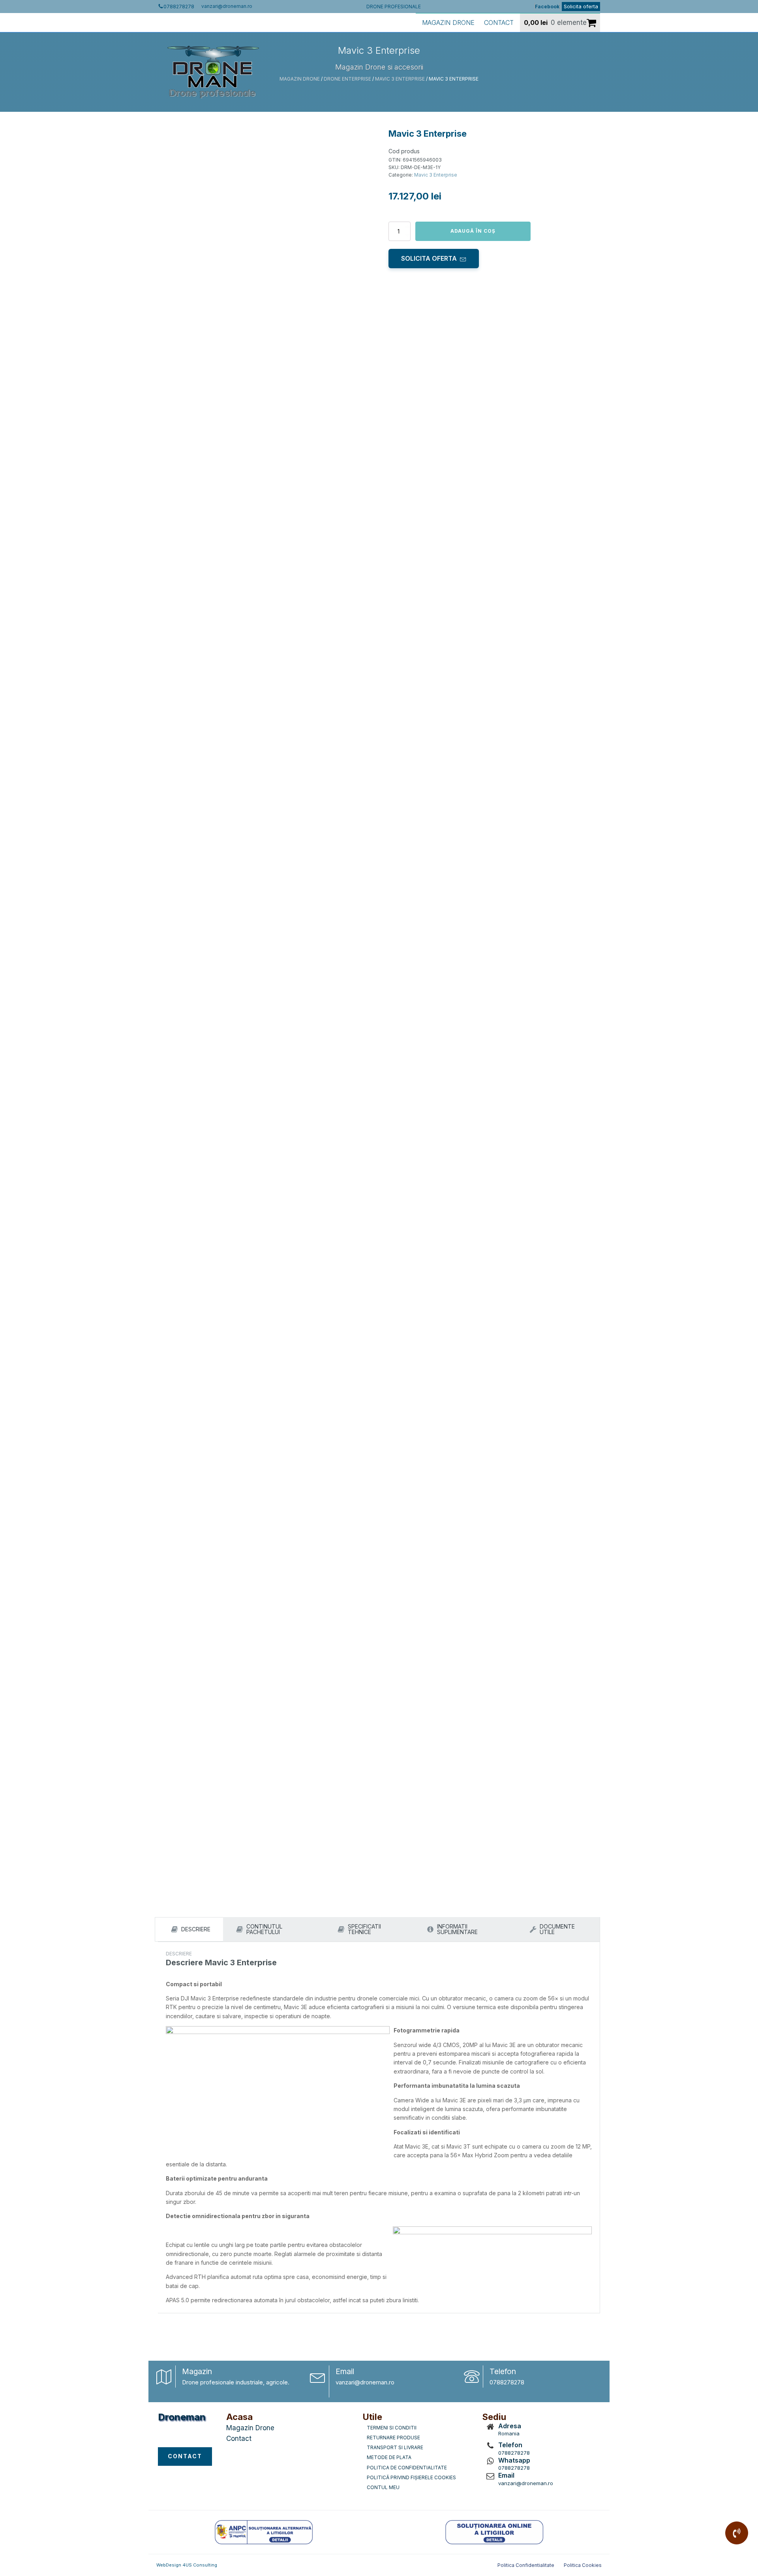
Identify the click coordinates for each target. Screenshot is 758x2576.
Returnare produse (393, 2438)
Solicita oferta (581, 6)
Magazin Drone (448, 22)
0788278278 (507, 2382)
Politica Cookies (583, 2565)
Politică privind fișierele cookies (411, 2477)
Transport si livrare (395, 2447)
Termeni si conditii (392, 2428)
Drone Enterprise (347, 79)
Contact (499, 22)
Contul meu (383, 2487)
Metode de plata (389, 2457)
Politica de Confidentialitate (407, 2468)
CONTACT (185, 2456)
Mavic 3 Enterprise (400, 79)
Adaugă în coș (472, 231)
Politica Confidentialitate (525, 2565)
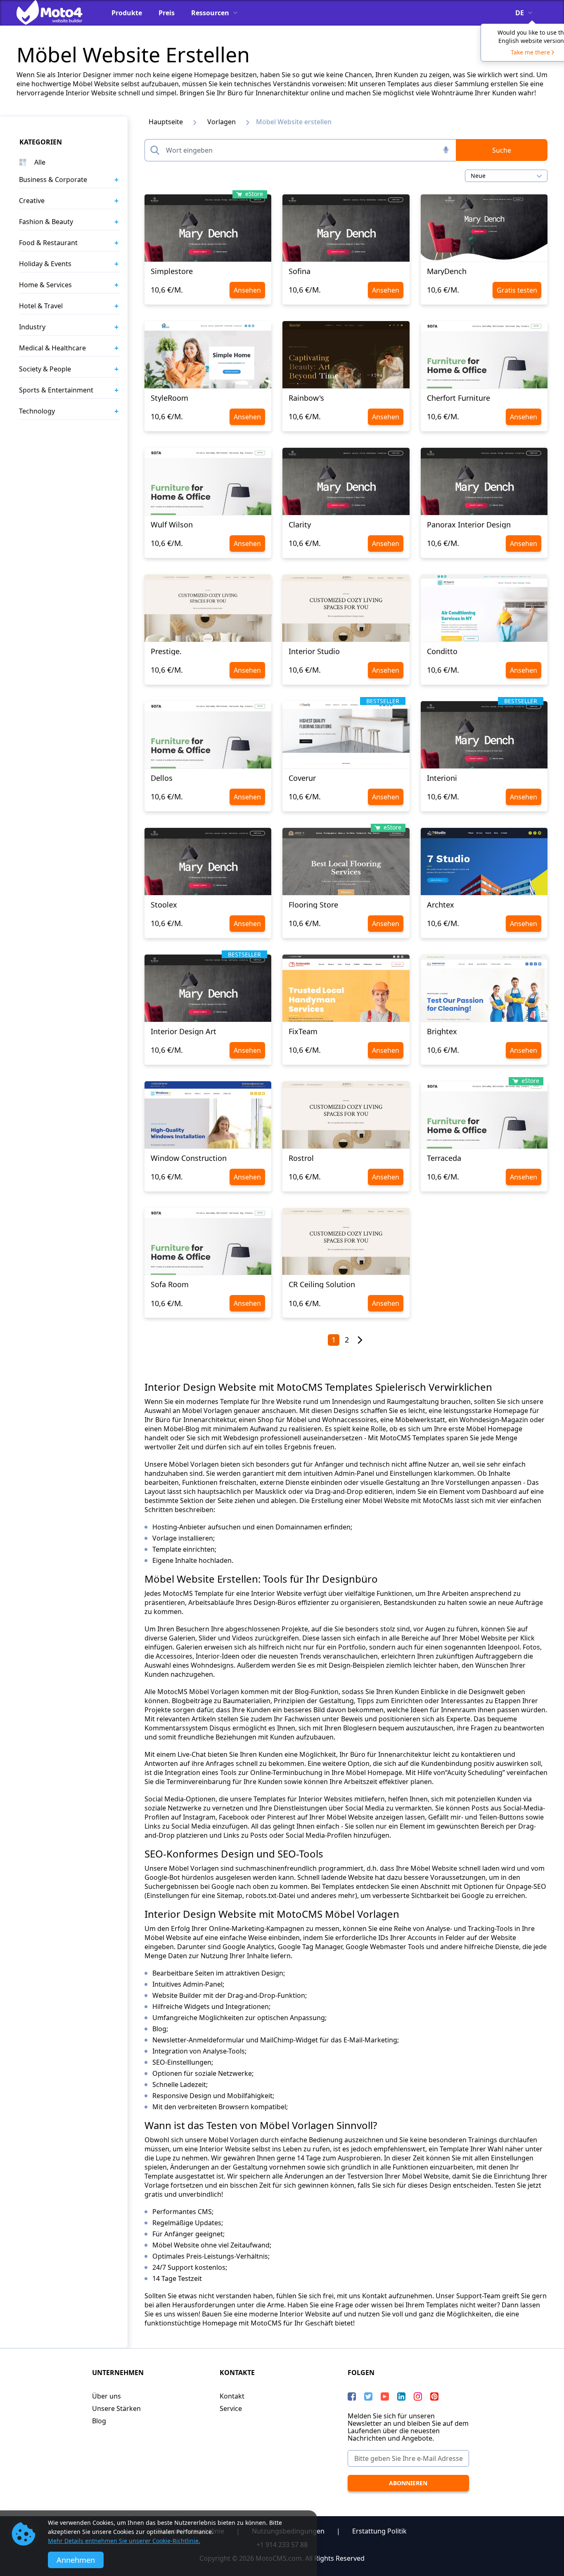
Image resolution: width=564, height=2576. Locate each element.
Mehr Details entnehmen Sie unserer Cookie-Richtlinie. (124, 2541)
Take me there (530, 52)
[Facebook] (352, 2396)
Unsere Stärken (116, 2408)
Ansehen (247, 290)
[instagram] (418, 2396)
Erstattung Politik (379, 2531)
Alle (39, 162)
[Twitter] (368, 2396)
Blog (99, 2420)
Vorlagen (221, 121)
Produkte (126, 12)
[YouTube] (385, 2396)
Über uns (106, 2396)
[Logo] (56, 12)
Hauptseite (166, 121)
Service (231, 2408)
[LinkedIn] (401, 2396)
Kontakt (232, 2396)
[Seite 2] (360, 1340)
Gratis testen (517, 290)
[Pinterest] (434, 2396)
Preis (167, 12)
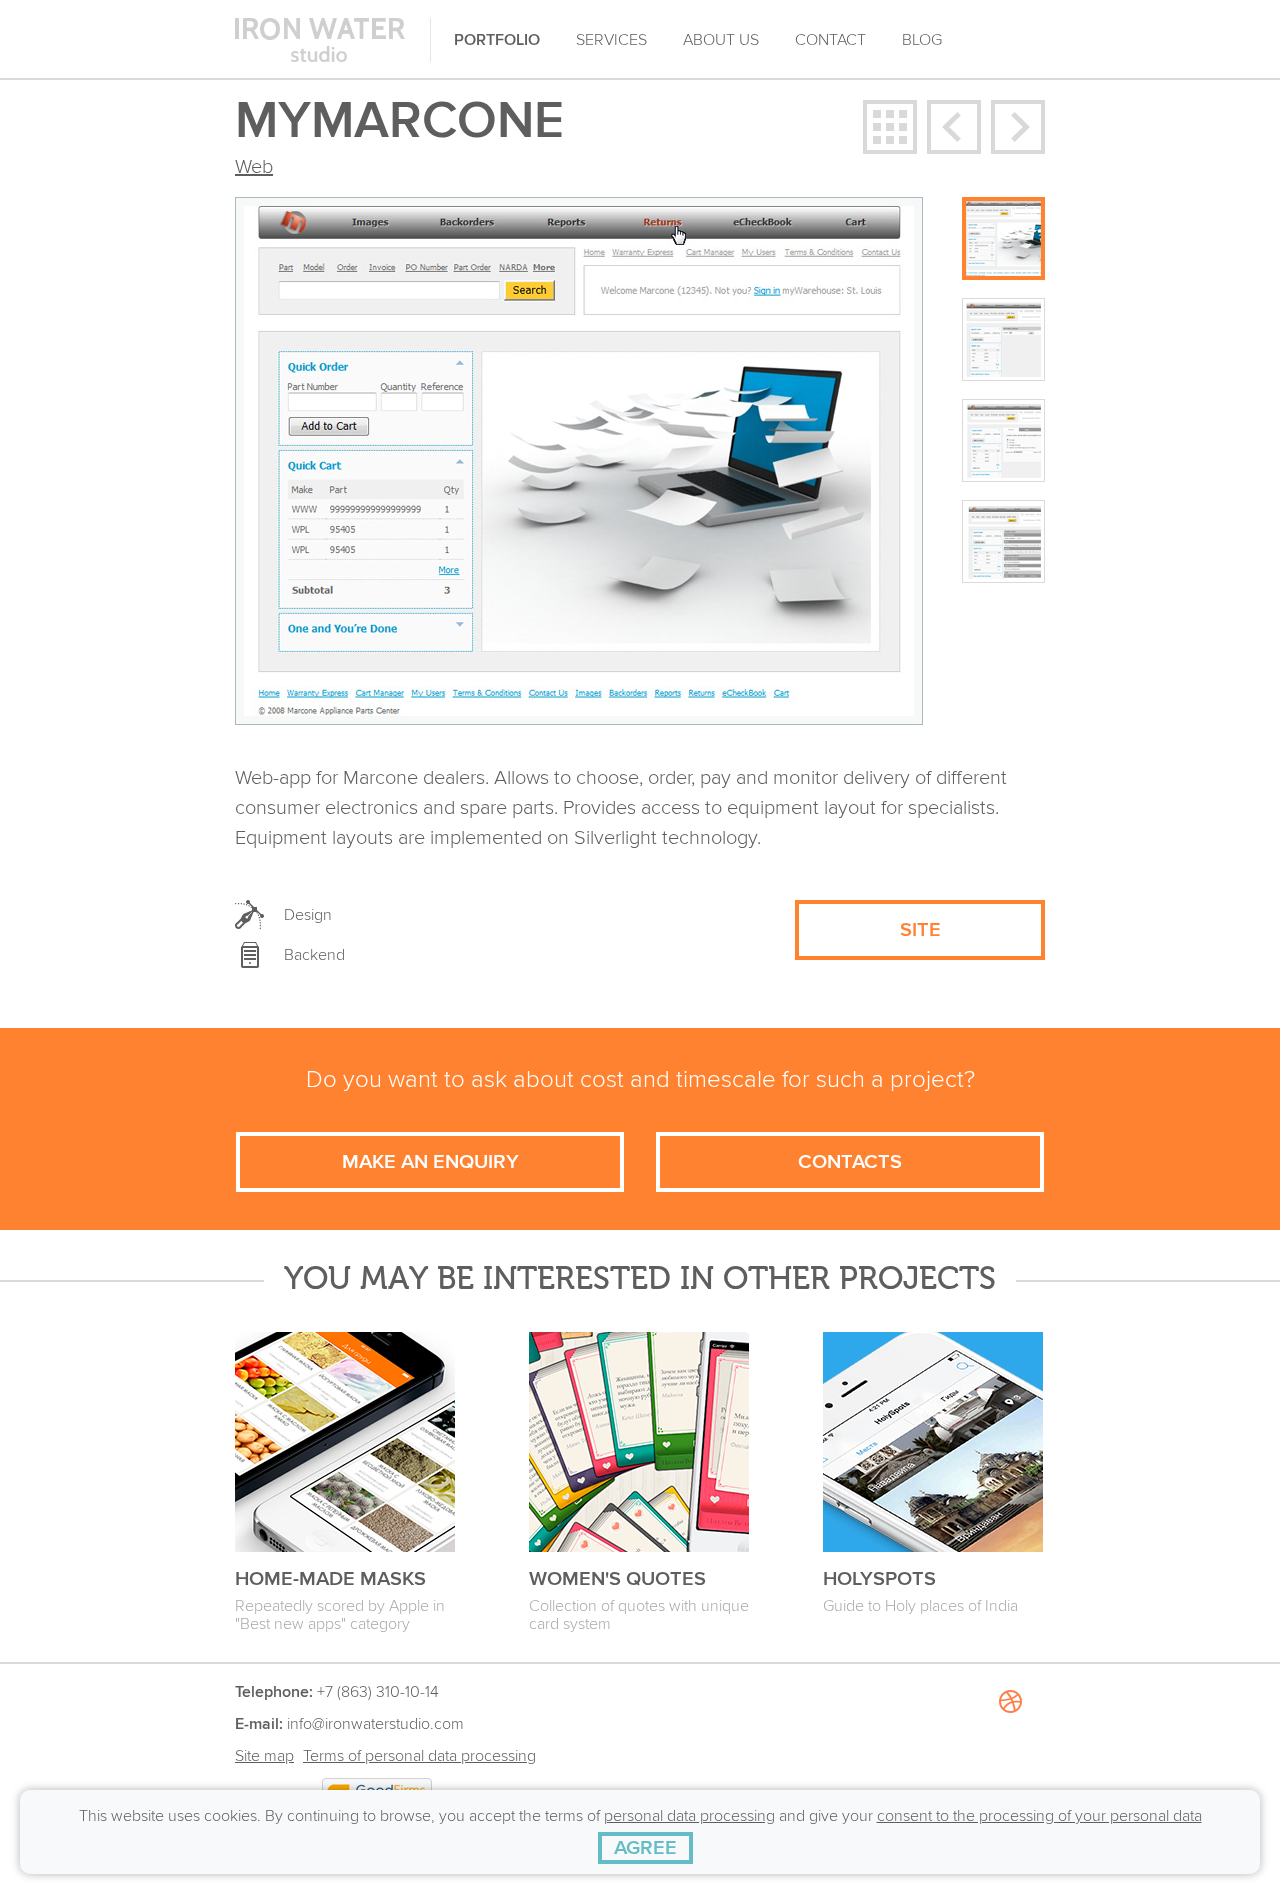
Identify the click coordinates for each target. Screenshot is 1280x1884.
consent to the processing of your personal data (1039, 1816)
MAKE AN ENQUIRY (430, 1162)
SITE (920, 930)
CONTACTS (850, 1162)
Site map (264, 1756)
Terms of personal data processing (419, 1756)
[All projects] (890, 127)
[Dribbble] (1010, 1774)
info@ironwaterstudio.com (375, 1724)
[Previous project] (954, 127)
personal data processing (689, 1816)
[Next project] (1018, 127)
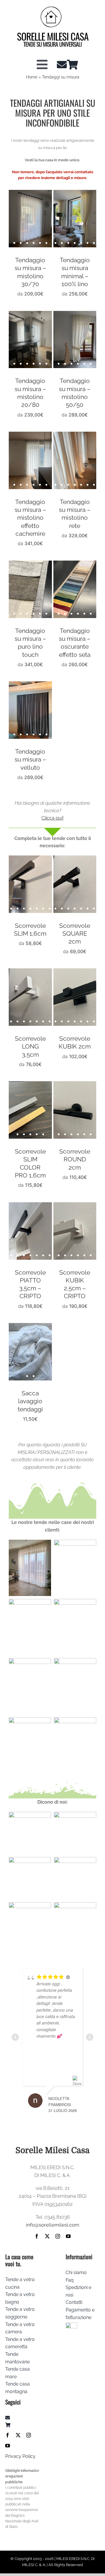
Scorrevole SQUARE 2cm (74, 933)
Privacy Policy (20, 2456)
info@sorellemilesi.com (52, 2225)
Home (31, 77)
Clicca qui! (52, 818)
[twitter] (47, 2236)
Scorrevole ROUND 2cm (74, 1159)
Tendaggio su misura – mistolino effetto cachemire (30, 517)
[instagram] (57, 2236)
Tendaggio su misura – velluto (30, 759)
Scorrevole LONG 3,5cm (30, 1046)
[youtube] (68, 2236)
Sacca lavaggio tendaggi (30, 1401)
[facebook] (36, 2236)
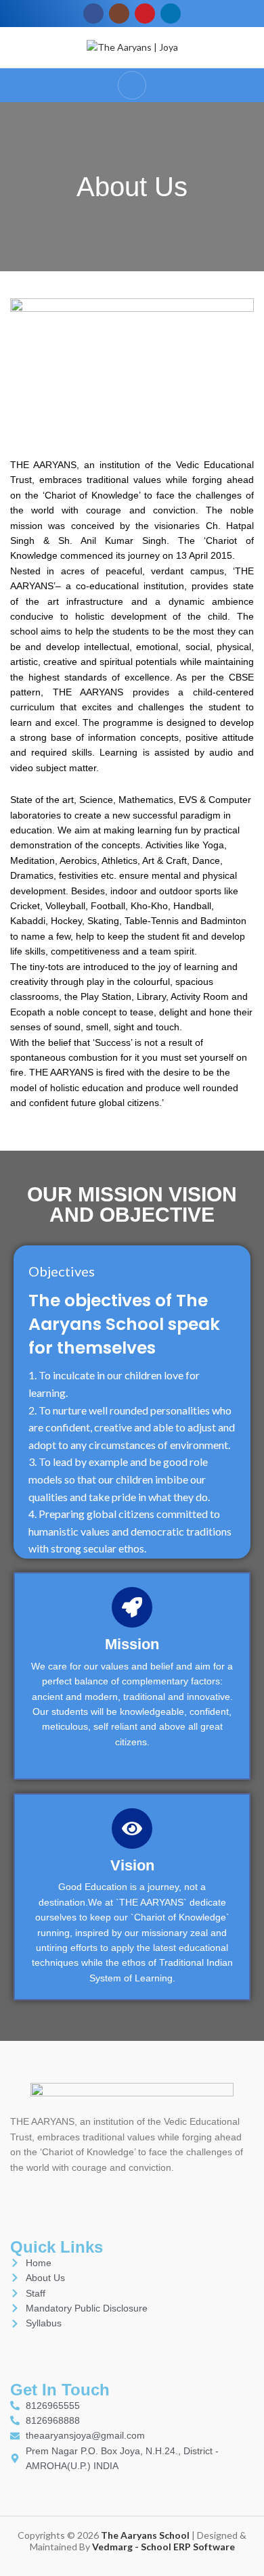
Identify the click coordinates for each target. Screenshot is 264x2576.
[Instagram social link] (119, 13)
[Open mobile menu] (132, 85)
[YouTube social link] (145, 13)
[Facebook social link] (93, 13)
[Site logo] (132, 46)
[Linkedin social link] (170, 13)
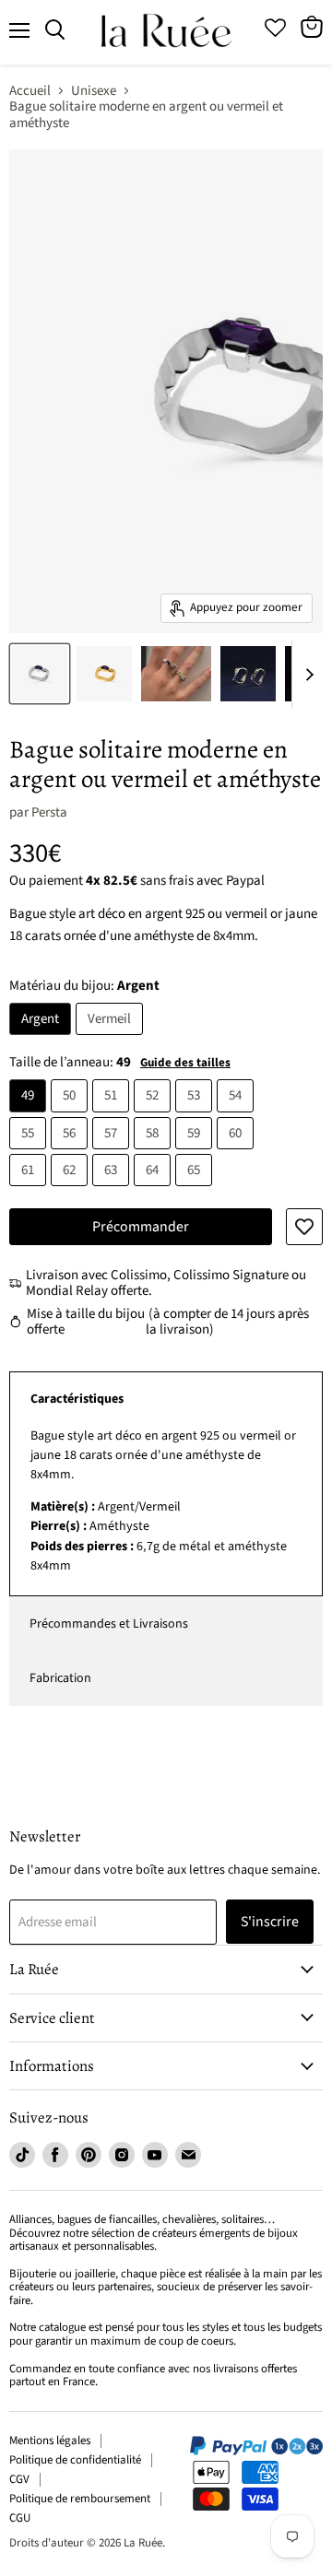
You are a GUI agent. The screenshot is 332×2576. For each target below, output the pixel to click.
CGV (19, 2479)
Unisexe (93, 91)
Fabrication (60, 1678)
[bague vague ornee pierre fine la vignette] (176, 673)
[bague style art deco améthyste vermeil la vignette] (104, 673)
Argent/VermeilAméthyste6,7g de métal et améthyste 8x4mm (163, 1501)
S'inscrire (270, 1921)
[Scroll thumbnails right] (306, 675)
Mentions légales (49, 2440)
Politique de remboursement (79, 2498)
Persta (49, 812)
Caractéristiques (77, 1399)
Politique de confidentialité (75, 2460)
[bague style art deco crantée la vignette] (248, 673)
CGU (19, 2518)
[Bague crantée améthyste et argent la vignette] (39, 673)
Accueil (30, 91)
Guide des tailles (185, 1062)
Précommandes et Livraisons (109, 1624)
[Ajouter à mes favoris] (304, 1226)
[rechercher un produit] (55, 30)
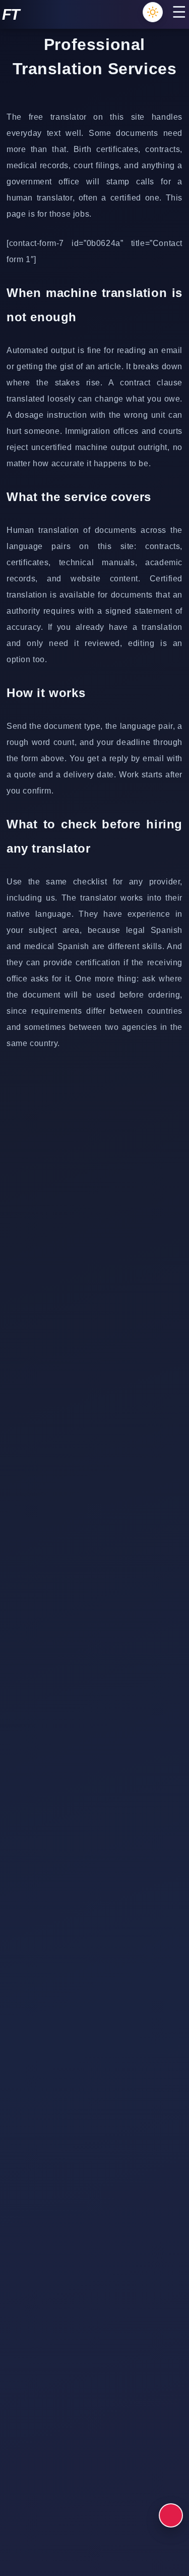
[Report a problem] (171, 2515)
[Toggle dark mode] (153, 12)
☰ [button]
━━━
*WHAT THIS TASK INVOLVES*: In the data above, find the line containing "[Facebook] (352, 2396)" and the line containing "Screenshot is 264x2576.". Copy exactly the stretch from the first through the second, both included, leaving out any picture.

*RESULT FOR THIS EXERCISE*:
[Facebook] (352, 2396)
Unsere Stärken (116, 2408)
Ansehen (247, 290)
[instagram] (418, 2396)
Erstattung Politik (379, 2531)
Alle (39, 162)
[Twitter] (368, 2396)
Blog (99, 2420)
Vorlagen (221, 121)
Produkte (126, 12)
[YouTube] (385, 2396)
Über uns (106, 2396)
[Logo] (56, 12)
Hauptseite (166, 121)
Service (231, 2408)
[LinkedIn] (401, 2396)
Kontakt (232, 2396)
[Seite 2] (360, 1340)
Gratis testen (517, 290)
[Pinterest] (434, 2396)
Preis (167, 12)
Identify the click coordinates for each target. Screenshot is 1280x1884.
consent to the processing of your personal data (1039, 1816)
MAKE AN ENQUIRY (430, 1162)
SITE (920, 930)
CONTACTS (850, 1162)
Site map (264, 1756)
Terms of personal data processing (419, 1756)
[All projects] (890, 127)
[Dribbble] (1010, 1774)
info@ironwaterstudio.com (375, 1724)
[Previous project] (954, 127)
personal data processing (689, 1816)
[Next project] (1018, 127)
Scorrevole SQUARE 2cm (74, 933)
Privacy Policy (20, 2456)
info@sorellemilesi.com (52, 2225)
Home (31, 77)
Clicca qui! (52, 818)
[twitter] (47, 2236)
Scorrevole ROUND 2cm (74, 1159)
Tendaggio su misura – mistolino effetto cachemire (30, 517)
[instagram] (57, 2236)
Tendaggio su misura – velluto (30, 759)
Scorrevole LONG 3,5cm (30, 1046)
[youtube] (68, 2236)
Sacca lavaggio tendaggi (30, 1401)
[facebook] (36, 2236)
Identify the click coordinates for each target. Screenshot is 264x2576.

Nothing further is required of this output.